Aiding the compliance effort: an audit director contemplates his team's participation in a companywide IT initiative, and its potential impact on audit independence

Internal Auditor, April, 2008 by Eelco R. van Wijk, Timothy R. Holmes

WEHAVEITALL INC. (WHIA) IS A PUBLICLY traded discount retailer based in the central United States, with 1,100 store locations and more than US $40 billion in annual revenues. In addition to its retail operations, WHIA maintains separate consumer financing and transportation divisions and is considered a major competitor in most areas of the country. While less known than its main competitors, the company experienced 13 consecutive quarters of revenue and profit growth and expects that trend to continue.

Mark is WHIA's director of IT audit and has served in that role during the last four of the 16 years he's worked for the company. He has two managers and 14 staff members to cover the company's extensive IT environment, which includes a robust online retail store and a fully integrated enterprise resource planning system that houses all financial and human resources transactions, including those at the store level. Mark has just returned from a meeting with the Information Assurance and Security Department (IASD), where team members explained their mandate for a compliance program focused on the company's IT resources. The program aims to consolidate all IT compliance efforts related to the U.S. Sarbanes-Oxley Act of 2002, payment card industry (PCI) standards, the U.S. Health Insurance Portability and Accountability Act (HIPAA), and several smaller initiatives. The group invited Mark to join the effort.

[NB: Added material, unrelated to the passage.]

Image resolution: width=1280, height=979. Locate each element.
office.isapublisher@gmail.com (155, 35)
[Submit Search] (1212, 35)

Mark has to decide what level of involvement, if any, he and his department should have in this program. Although he believes the initiative could benefit from internal audit expertise, he is concerned about how his participation might affect the department's independence. He also wonders how the new compliance program, once in place, should be evaluated by both external and internal auditors.

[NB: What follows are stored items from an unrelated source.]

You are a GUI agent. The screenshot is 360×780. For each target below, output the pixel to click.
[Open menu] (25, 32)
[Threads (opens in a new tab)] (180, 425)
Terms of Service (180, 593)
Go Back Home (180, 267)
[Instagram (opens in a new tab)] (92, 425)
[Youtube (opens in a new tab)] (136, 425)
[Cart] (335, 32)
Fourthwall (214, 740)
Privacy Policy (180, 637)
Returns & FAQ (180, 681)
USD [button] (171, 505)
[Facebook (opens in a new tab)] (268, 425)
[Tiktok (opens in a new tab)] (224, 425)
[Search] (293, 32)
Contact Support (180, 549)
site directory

What should Mark keep in mind as he makes his decision? How can he add value to the program? Should he support this effort at all?

BOB GREEN

Assistant Vice President, Internal Audit

R.H. Donnelley

MATTHEW CLEAVER

Senior Audit Manager

R.H. Donnelley

Mark's IT team should be pleased to participate. As a public company subject to Sarbanes-Oxley, WHIA must ensure that controls over financial reporting of IT data are documented and operating effectively. The company needs to devote careful attention to systems access and authorization, data processing, and numerous other elements that support the integrity of IT controls. Examples of major risk areas include revenue recognition, access to master file price lists and customer information, and inventory control for both in-store and Internet-based sales.

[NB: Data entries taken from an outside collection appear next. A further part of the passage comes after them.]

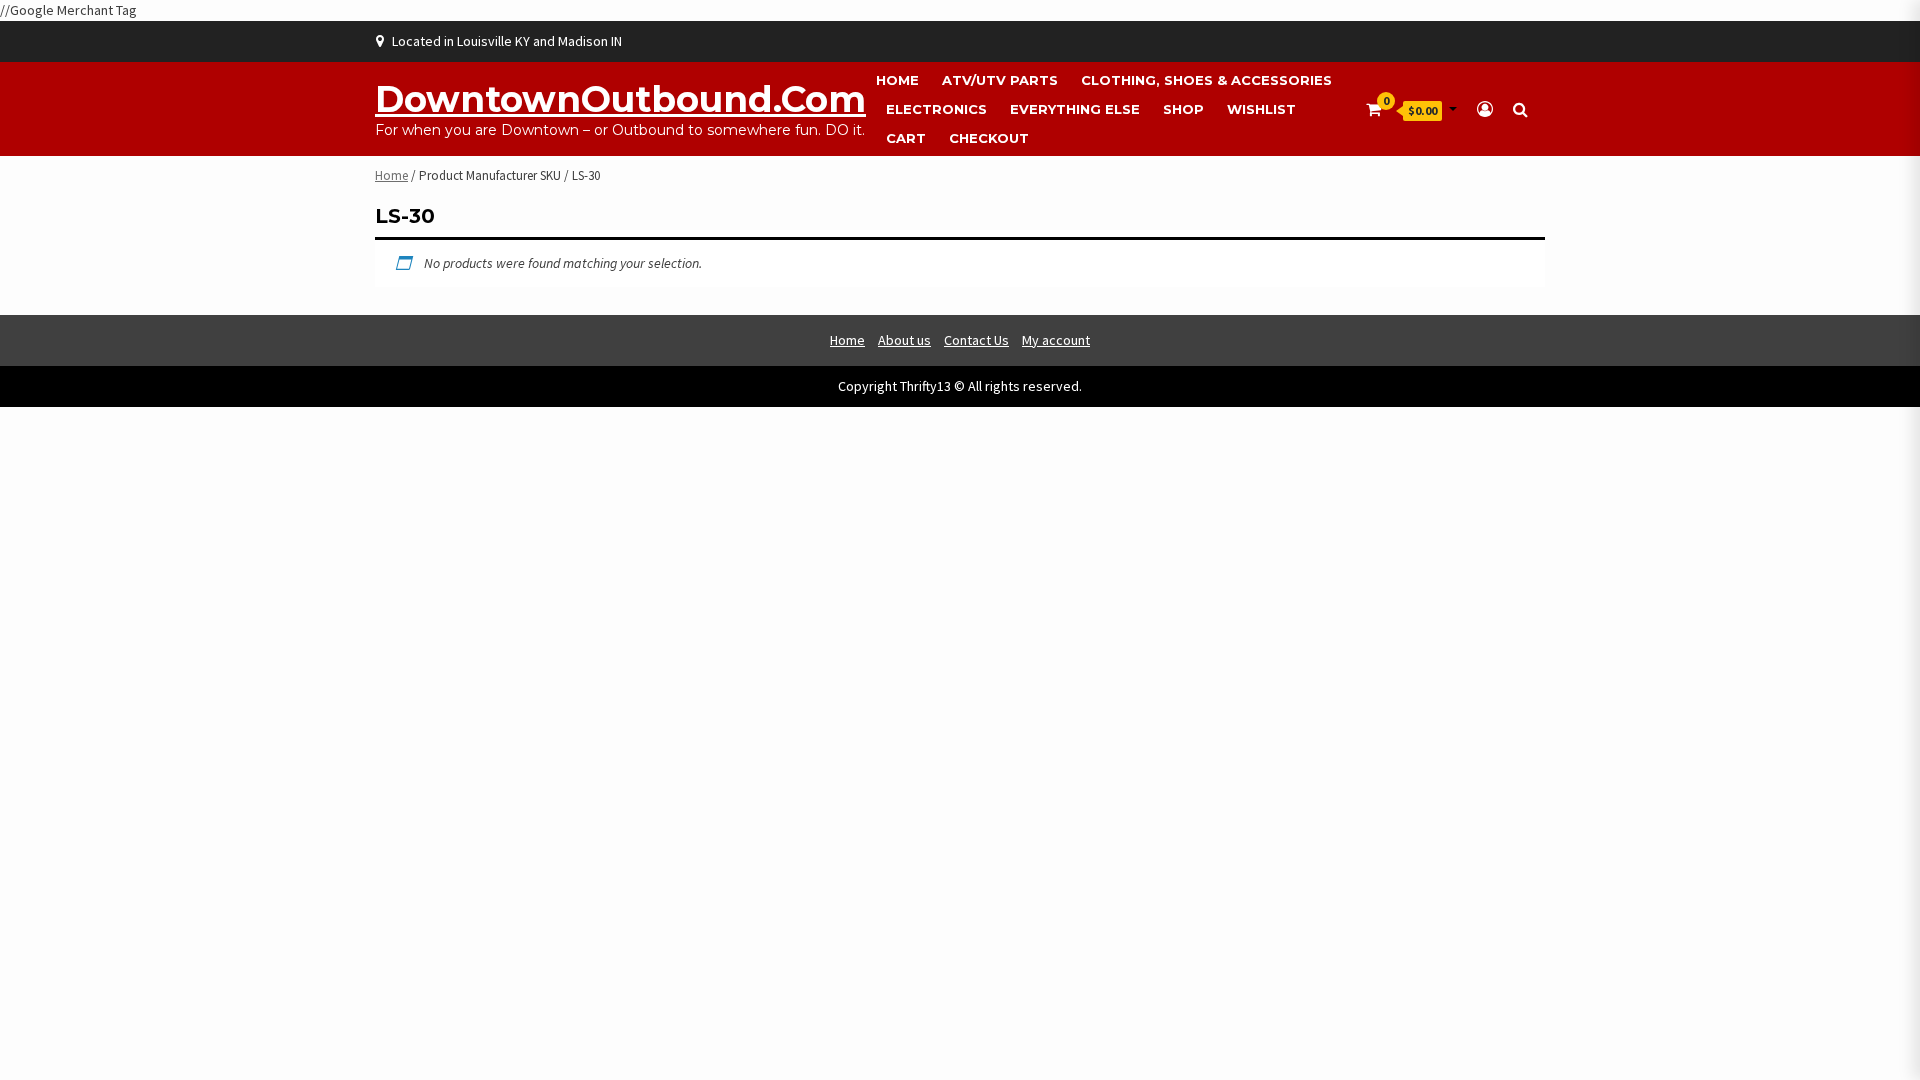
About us (904, 340)
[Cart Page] (1373, 109)
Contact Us (976, 340)
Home (897, 80)
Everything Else (1075, 109)
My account (1056, 340)
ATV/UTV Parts (1000, 80)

PCI standards require companies to assess whether credit card processors maintain restricted and secured cardholder information; failure to comply can result in significant fines. Most likely, the standards' control environment requirements, such as those pertaining to customer billing data, overlap with requirements from Sarbanes-Oxley. An IT audit manager familiar with WHIA's technology-related Sarbanes-Oxley controls should be able to help prepare the required PCI questionnaire, identify possible internal control deficiencies and remediation plans, and complete the required attestation of compliance within the specified period.

HIPAA relates to the privacy of medical information, as specified under U.S. federal law. The act covers employee and customer medical information, both of which may be relevant to WHIA if it operates pharmacies or other health-related activities. HIPAA requires companies to restrict access to all health information, which must be accomplished via physical and logical access controls. To meet this requirement, and fulfill its other compliance obligations, WHIA needs to compare the roles and responsibilities of all current users of HIPAA, Sarbanes-Oxley, and PCI-related data against actual authorization and business needs. Access to unauthorized individuals should be removed at once, and a process should be in place to prevent future access by unauthorized users.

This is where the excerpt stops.